Real socialism, better known as actually existing socialism, also developed socialism, was an ideological catchphrase popularized during the Leonid Brezhnev era in the Eastern Bloc countries and the Soviet Union.
The term referred to the Soviet-type economic planning implemented by the Eastern Bloc at that particular time. From the 1960s onward, such as Poland, East Germany, Hungary, Czechoslovakia, and Yugoslavia began to argue that their policies represented what was realistically feasible given their level of productivity.
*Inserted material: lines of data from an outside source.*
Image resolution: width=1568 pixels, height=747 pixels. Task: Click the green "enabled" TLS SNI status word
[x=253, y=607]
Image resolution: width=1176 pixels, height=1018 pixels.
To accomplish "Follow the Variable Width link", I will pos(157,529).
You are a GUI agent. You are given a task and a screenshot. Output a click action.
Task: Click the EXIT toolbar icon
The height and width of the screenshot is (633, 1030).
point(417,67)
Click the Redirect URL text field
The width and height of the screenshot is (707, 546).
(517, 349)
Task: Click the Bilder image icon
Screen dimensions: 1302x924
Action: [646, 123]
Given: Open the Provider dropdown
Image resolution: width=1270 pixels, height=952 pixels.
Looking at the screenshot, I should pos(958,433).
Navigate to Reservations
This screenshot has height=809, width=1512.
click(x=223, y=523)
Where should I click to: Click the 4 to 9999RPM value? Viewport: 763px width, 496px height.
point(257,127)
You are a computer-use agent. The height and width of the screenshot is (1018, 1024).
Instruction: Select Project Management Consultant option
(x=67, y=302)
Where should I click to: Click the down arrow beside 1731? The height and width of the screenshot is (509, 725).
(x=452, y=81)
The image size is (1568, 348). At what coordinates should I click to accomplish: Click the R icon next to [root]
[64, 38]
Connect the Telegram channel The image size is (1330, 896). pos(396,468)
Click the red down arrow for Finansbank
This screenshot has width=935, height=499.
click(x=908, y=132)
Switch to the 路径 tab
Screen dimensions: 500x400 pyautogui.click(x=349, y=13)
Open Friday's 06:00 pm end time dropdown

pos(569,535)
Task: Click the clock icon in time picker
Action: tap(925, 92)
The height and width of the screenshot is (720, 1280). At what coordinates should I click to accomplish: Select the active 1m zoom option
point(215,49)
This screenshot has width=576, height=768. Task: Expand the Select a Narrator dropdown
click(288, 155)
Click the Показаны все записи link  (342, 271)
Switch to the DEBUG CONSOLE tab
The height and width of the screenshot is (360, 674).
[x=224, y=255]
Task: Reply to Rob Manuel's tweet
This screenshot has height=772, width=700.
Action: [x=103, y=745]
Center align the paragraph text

The concept of real socialism alluded to a highly developed socialist system in the future. The actual party claims of nomenclatory socialism began to acquire not only negative, but also sarcastic meanings. In later years and especially after the dissolution of the Soviet Union, the term began to be remembered as only one thing, i.e. as a reference for Soviet socialism.
The term 'actually existing socialism’ is not (despite the quotation marks) a sarcasm; in fact, while obviously containing an implicit irony, the phrase itself was coined by Soviet Marxist-Leninists and was widely used by the Communist Party of the Soviet Union (CPSU) and its supporters in polemics with those who postulated a model of socialism significantly different from the system developed in the Soviet Union. Its point was that various alternatives to the Soviet-derived model existed only in the minds of their advocates, while 'actual socialism' existed in the real world.
The term was also taken up by some dissidents, such as Rudolf Bahro, who used it in a more critical way.